• TASK PROMPT:
Without skipping a line, reproduce the entries exactly.

Records from a data source:

# # # # # # #

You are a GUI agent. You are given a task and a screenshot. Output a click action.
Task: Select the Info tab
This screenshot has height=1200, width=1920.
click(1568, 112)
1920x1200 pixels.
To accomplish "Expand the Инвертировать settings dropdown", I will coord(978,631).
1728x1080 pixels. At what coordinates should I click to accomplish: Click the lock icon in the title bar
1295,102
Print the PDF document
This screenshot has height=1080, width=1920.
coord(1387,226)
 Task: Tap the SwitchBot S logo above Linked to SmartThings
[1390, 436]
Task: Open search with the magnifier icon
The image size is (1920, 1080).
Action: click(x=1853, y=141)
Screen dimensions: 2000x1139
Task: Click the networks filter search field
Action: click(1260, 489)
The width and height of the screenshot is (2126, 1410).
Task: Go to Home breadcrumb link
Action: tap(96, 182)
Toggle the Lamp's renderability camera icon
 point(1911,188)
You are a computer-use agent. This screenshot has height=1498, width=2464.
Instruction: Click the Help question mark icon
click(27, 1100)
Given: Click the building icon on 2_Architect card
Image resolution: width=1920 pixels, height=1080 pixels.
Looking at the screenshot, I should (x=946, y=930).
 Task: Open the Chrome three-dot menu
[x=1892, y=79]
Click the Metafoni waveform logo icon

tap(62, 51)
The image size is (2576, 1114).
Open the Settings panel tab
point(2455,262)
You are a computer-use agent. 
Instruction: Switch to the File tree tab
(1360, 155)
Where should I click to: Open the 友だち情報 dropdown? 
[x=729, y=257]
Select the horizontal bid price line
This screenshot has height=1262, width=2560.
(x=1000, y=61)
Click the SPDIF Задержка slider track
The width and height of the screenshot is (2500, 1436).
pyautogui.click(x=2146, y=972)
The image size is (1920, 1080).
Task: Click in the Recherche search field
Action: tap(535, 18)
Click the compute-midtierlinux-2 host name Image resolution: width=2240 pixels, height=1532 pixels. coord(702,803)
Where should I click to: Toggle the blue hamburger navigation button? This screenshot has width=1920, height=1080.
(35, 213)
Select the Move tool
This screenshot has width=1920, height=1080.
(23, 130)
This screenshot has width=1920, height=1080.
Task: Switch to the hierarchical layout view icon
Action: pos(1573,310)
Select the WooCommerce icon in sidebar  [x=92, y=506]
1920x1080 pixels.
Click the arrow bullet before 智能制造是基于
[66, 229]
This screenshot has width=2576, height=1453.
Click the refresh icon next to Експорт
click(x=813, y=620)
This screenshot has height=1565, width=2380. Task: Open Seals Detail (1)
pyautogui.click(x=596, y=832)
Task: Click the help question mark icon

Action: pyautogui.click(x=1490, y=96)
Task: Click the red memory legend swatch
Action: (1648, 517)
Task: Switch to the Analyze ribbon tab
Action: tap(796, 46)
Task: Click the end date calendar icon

# # # # # # #

• EXPECTED ANSWER:
You are a GUI agent. You are given a task and a screenshot. Output a click action.
Task: Select the Info tab
This screenshot has height=1200, width=1920.
click(1568, 112)
1920x1200 pixels.
To accomplish "Expand the Инвертировать settings dropdown", I will coord(978,631).
1728x1080 pixels. At what coordinates should I click to accomplish: Click the lock icon in the title bar
1295,102
Print the PDF document
This screenshot has height=1080, width=1920.
coord(1387,226)
 Task: Tap the SwitchBot S logo above Linked to SmartThings
[1390, 436]
Task: Open search with the magnifier icon
The image size is (1920, 1080).
Action: click(x=1853, y=141)
Screen dimensions: 2000x1139
Task: Click the networks filter search field
Action: click(1260, 489)
The width and height of the screenshot is (2126, 1410).
Task: Go to Home breadcrumb link
Action: tap(96, 182)
Toggle the Lamp's renderability camera icon
 point(1911,188)
You are a computer-use agent. This screenshot has height=1498, width=2464.
Instruction: Click the Help question mark icon
click(27, 1100)
Given: Click the building icon on 2_Architect card
Image resolution: width=1920 pixels, height=1080 pixels.
Looking at the screenshot, I should (x=946, y=930).
 Task: Open the Chrome three-dot menu
[x=1892, y=79]
Click the Metafoni waveform logo icon

tap(62, 51)
The image size is (2576, 1114).
Open the Settings panel tab
point(2455,262)
You are a computer-use agent. 
Instruction: Switch to the File tree tab
(1360, 155)
Where should I click to: Open the 友だち情報 dropdown? 
[x=729, y=257]
Select the horizontal bid price line
This screenshot has height=1262, width=2560.
(x=1000, y=61)
Click the SPDIF Задержка slider track
The width and height of the screenshot is (2500, 1436).
pyautogui.click(x=2146, y=972)
The image size is (1920, 1080).
Task: Click in the Recherche search field
Action: tap(535, 18)
Click the compute-midtierlinux-2 host name Image resolution: width=2240 pixels, height=1532 pixels. coord(702,803)
Where should I click to: Toggle the blue hamburger navigation button? This screenshot has width=1920, height=1080.
(35, 213)
Select the Move tool
This screenshot has width=1920, height=1080.
(23, 130)
This screenshot has width=1920, height=1080.
Task: Switch to the hierarchical layout view icon
Action: pos(1573,310)
Select the WooCommerce icon in sidebar  [x=92, y=506]
1920x1080 pixels.
Click the arrow bullet before 智能制造是基于
[66, 229]
This screenshot has width=2576, height=1453.
Click the refresh icon next to Експорт
click(x=813, y=620)
This screenshot has height=1565, width=2380. Task: Open Seals Detail (1)
pyautogui.click(x=596, y=832)
Task: Click the help question mark icon

Action: pyautogui.click(x=1490, y=96)
Task: Click the red memory legend swatch
Action: (1648, 517)
Task: Switch to the Analyze ribbon tab
Action: tap(796, 46)
Task: Click the end date calendar icon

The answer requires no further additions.